Records section start
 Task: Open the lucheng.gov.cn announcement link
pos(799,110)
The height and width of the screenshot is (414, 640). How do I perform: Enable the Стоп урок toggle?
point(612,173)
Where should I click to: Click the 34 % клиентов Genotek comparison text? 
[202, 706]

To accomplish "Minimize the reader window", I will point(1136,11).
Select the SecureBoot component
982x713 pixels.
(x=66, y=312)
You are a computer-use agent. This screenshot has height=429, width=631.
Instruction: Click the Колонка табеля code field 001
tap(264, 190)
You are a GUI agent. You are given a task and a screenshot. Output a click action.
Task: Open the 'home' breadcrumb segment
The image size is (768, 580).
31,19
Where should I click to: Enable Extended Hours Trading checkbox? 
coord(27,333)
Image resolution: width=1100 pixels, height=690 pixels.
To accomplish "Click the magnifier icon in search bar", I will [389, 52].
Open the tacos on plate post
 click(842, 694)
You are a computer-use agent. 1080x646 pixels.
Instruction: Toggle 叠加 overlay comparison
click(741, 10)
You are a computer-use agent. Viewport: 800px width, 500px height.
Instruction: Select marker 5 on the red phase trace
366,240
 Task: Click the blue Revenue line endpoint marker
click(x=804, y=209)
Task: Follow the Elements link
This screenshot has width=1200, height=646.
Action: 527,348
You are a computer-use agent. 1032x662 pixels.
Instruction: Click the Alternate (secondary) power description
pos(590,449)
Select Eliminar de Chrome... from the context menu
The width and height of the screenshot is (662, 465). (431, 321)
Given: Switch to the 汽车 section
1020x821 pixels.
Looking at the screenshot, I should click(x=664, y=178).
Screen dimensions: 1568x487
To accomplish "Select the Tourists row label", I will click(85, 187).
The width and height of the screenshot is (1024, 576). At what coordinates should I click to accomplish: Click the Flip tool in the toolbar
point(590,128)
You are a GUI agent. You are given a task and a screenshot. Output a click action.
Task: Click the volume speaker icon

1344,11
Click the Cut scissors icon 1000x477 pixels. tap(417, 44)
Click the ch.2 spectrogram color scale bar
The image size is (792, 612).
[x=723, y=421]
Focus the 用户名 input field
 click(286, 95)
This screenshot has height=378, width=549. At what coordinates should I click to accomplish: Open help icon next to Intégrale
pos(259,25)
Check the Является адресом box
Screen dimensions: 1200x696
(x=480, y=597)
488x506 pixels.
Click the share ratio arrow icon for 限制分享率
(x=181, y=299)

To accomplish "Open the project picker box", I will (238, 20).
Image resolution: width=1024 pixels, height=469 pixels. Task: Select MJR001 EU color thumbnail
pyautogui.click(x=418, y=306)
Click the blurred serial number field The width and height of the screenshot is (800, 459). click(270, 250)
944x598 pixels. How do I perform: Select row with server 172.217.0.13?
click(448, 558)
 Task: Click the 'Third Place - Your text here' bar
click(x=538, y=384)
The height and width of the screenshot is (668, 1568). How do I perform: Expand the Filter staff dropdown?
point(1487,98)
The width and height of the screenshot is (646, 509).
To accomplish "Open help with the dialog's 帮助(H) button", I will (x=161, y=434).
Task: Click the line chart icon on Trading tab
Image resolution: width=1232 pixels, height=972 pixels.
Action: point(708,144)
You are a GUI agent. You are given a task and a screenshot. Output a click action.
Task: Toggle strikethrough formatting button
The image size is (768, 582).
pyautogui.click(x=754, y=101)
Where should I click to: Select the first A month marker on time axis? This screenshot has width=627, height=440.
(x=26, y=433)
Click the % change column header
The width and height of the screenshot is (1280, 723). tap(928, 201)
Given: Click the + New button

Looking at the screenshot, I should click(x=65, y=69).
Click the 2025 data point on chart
Records section end
* [Exercise description]: Every line above holding the string "will" should be listed.

* [Response to this exercise]:
To accomplish "Minimize the reader window", I will point(1136,11).
To accomplish "Click the magnifier icon in search bar", I will [389, 52].
To accomplish "Select the Tourists row label", I will click(85, 187).
To accomplish "Open the project picker box", I will (238, 20).
To accomplish "Open help with the dialog's 帮助(H) button", I will (x=161, y=434).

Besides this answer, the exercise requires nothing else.